● **Objective**: Print the lines of the material below without any changes. Begin at the line that contains "2021-2022 Undergraduate Bulletin" and stop after the last line of the material.

[Dataset excerpt]

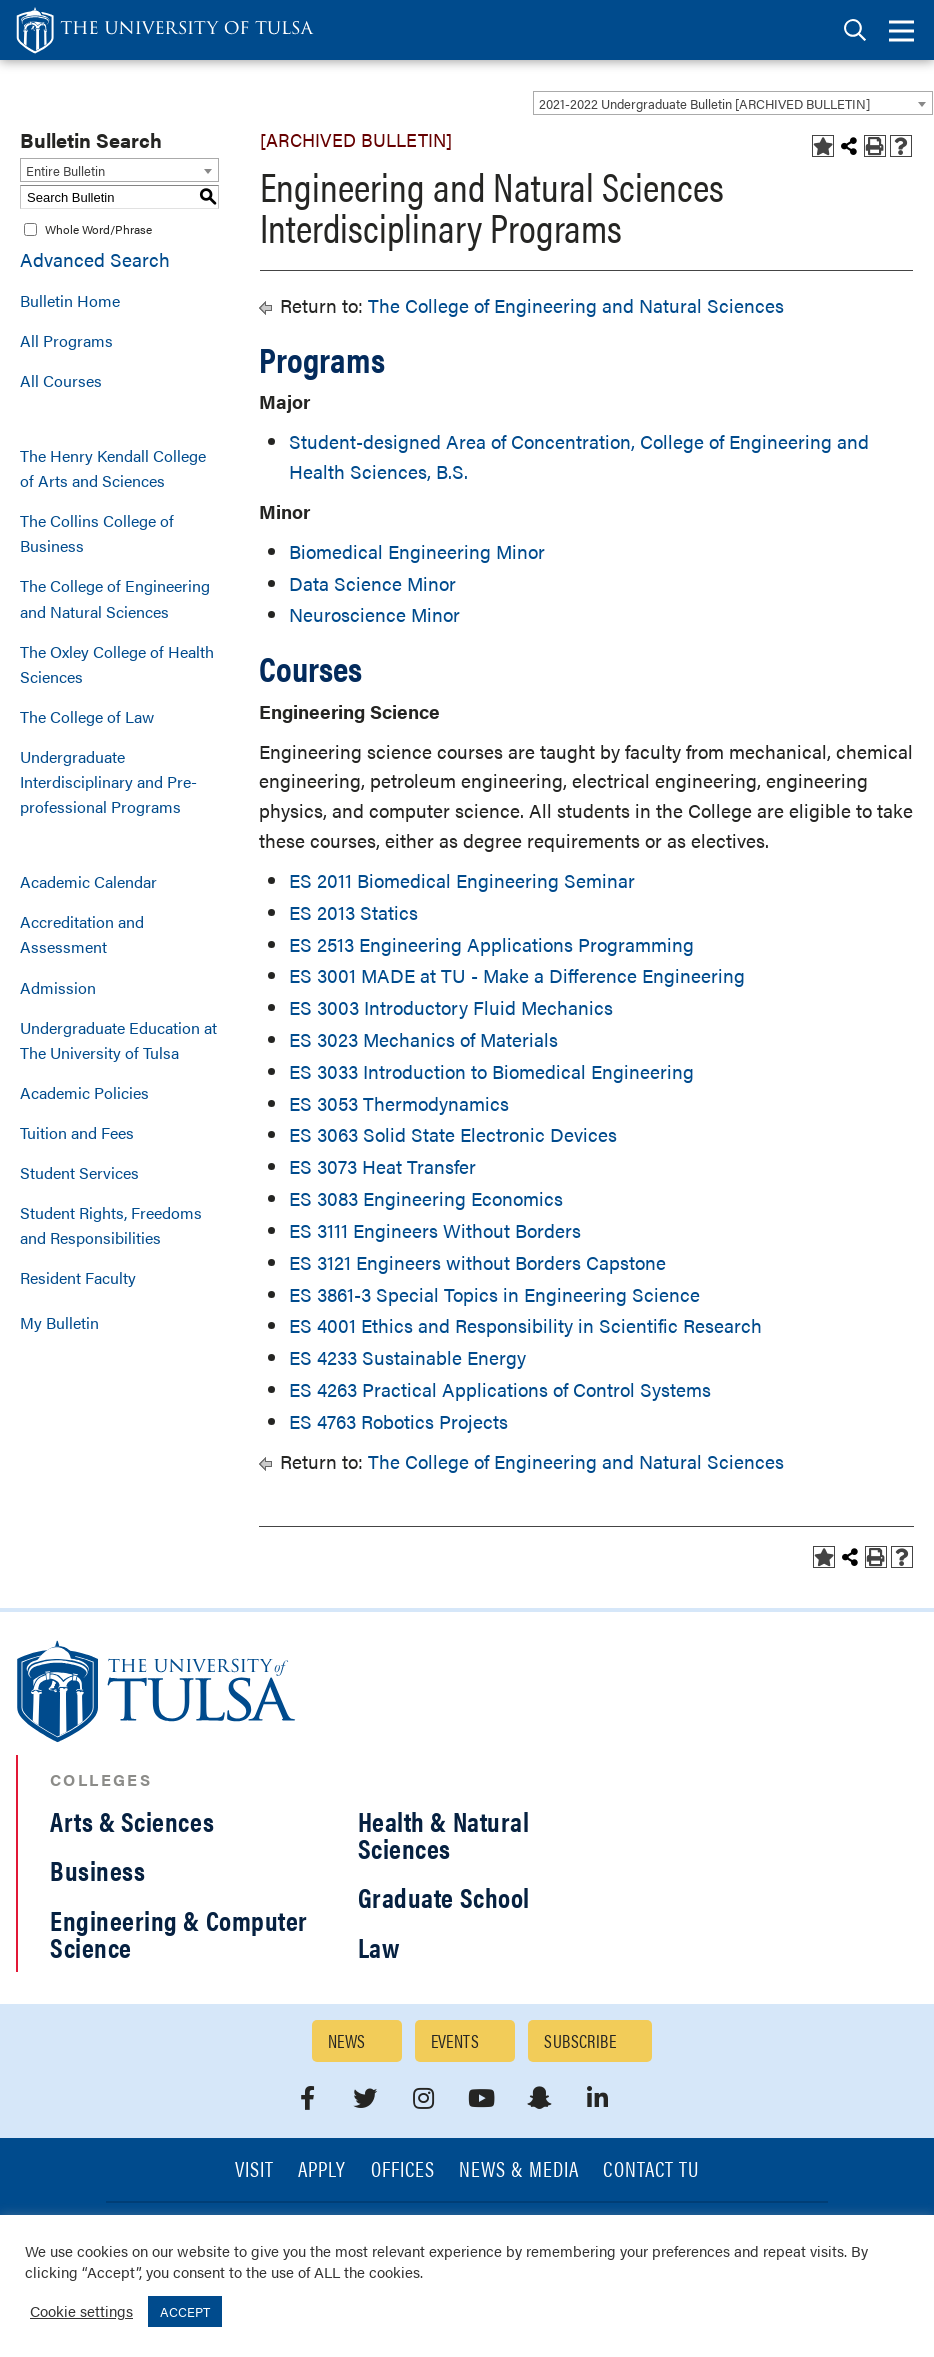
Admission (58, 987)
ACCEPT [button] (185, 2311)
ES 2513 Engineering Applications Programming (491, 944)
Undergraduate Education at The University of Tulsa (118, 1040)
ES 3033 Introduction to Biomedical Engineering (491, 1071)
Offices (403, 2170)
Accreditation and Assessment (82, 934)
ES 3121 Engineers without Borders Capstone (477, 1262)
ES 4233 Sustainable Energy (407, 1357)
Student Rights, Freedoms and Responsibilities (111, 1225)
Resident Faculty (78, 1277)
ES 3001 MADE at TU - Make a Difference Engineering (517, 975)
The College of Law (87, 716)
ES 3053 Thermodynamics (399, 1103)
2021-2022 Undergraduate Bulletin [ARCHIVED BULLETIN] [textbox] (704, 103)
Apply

● **Complete response**:
2021-2022 Undergraduate Bulletin [ARCHIVED BULLETIN] [textbox] (704, 103)
Apply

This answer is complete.